───── Supplied data ─────

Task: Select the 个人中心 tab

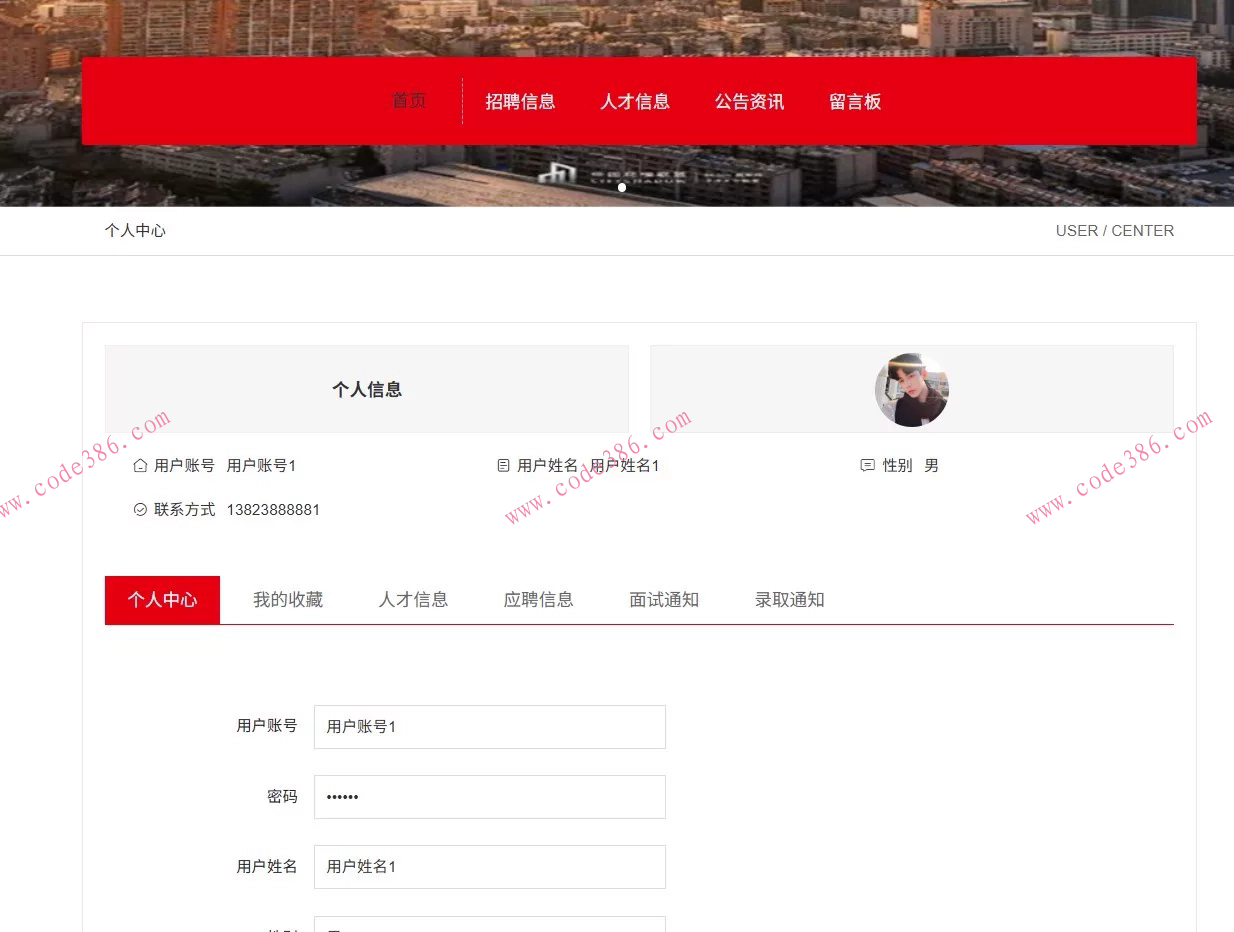Action: pyautogui.click(x=162, y=599)
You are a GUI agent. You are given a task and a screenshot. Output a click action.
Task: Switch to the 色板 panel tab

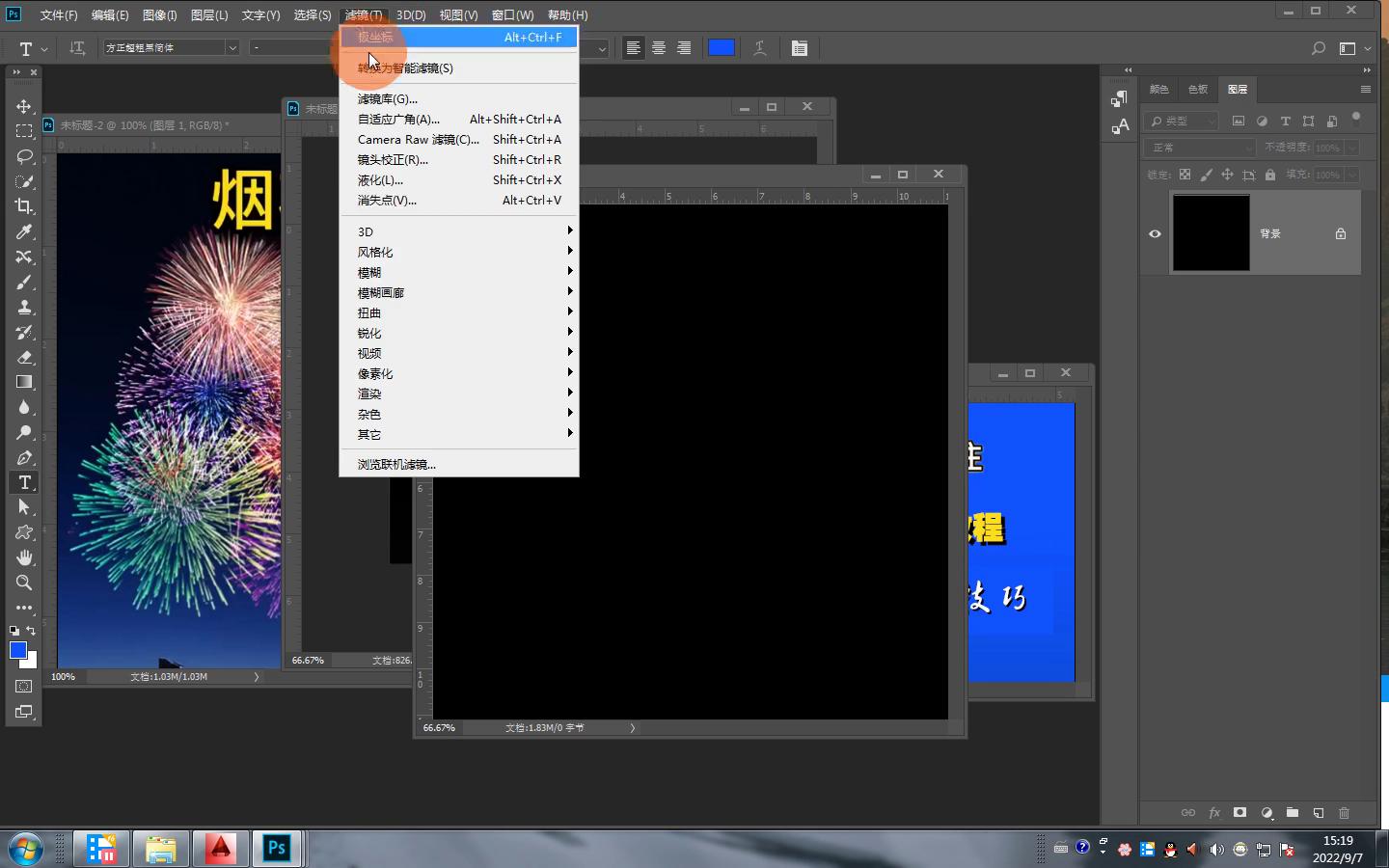point(1198,89)
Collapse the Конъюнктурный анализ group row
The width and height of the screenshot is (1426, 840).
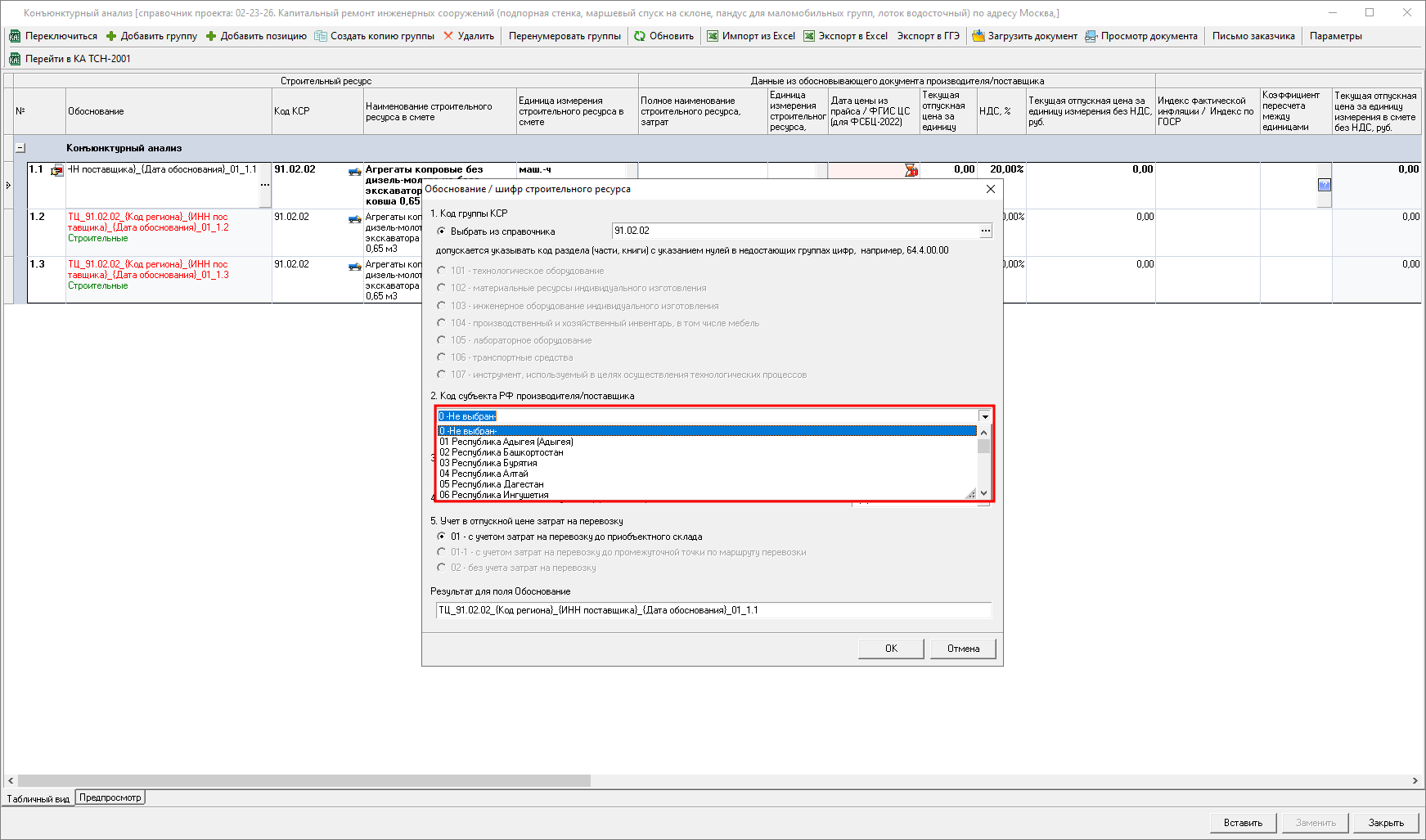(20, 148)
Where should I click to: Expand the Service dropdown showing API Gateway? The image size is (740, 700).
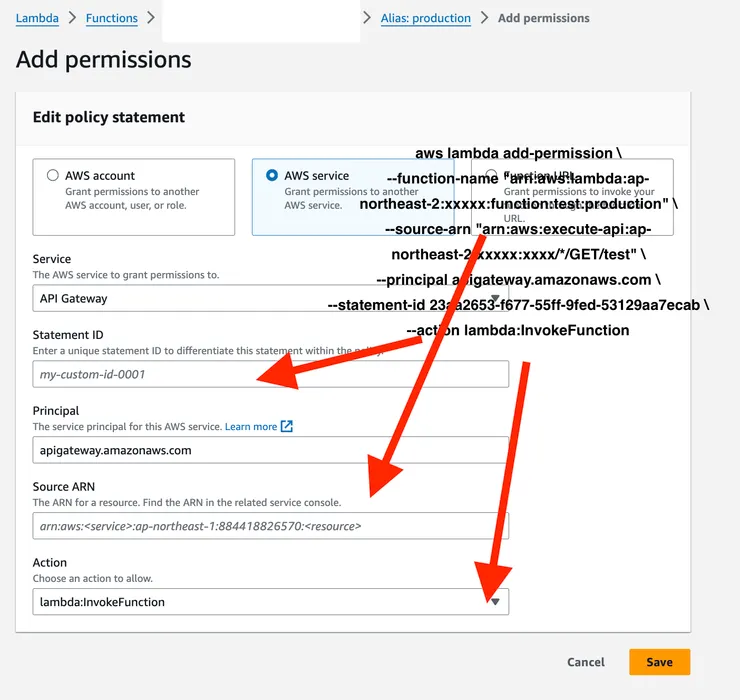tap(270, 298)
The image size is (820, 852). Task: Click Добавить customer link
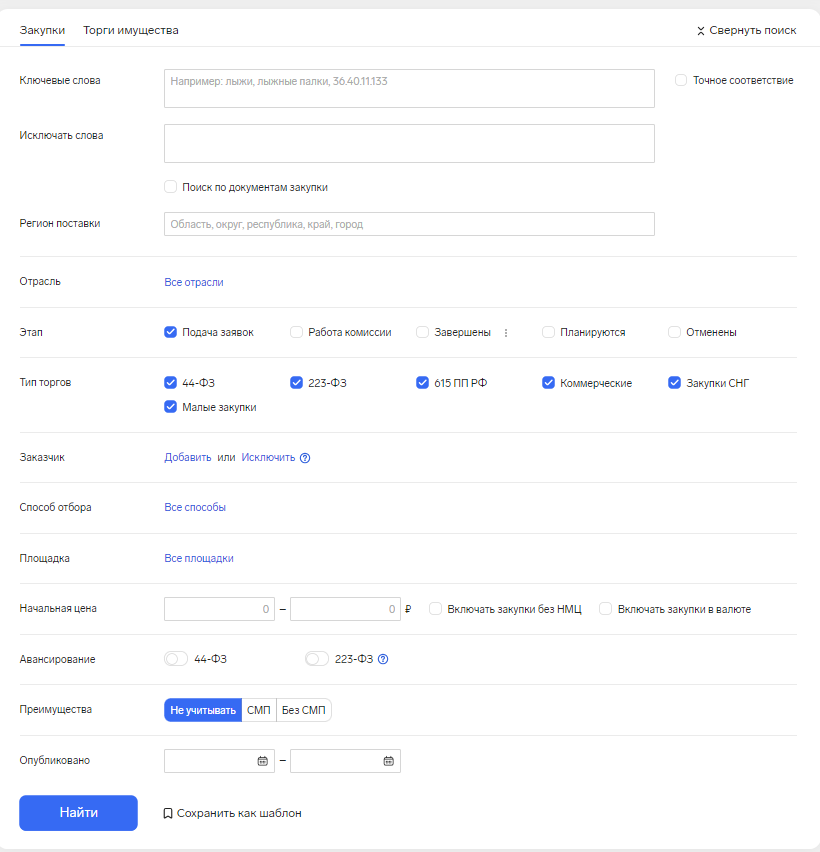[x=188, y=458]
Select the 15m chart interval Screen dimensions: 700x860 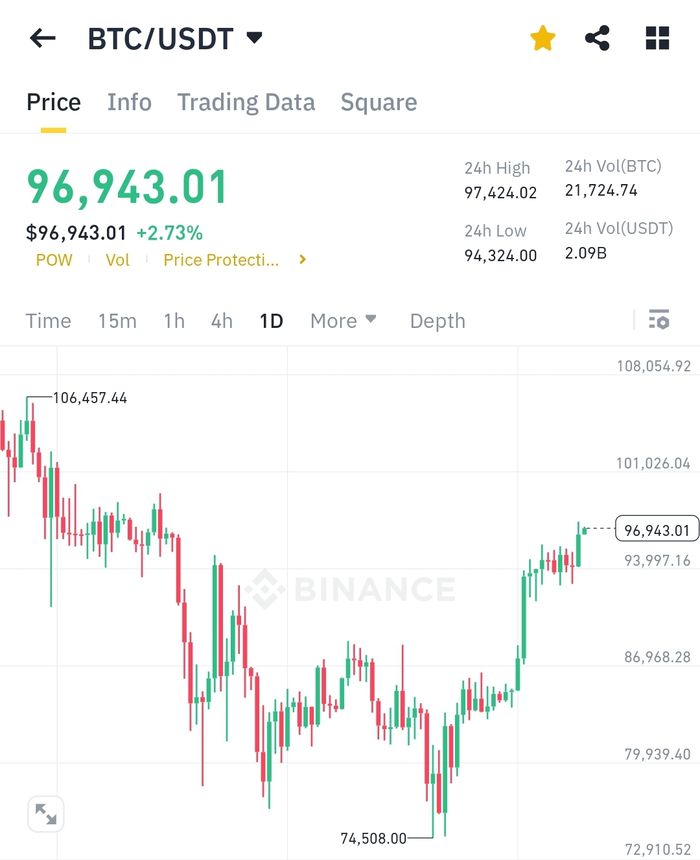117,321
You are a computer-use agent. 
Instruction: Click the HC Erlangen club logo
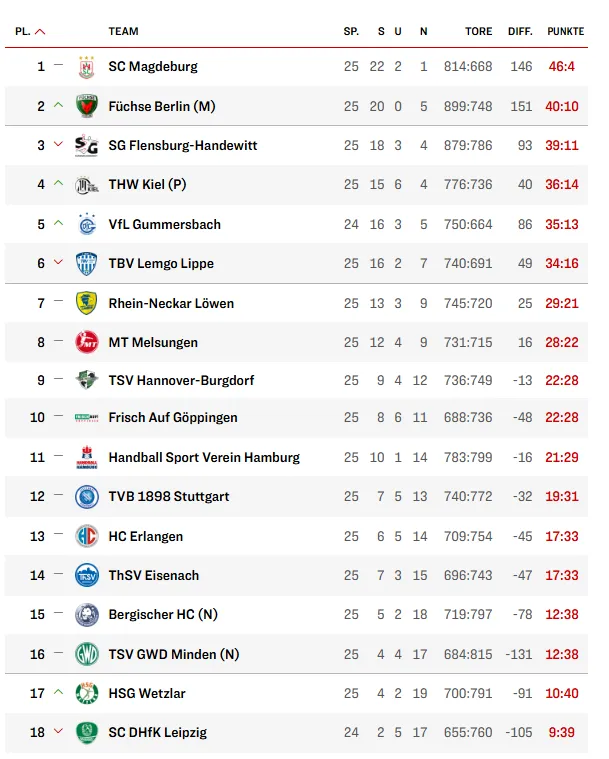[x=87, y=537]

─────

Exercise directions: Show, from the records above, every line that includes "agent".

Response for this exercise:
You are a GUI agent. You are given a task and a screenshot. Output a click action.
You are a computer-use agent. 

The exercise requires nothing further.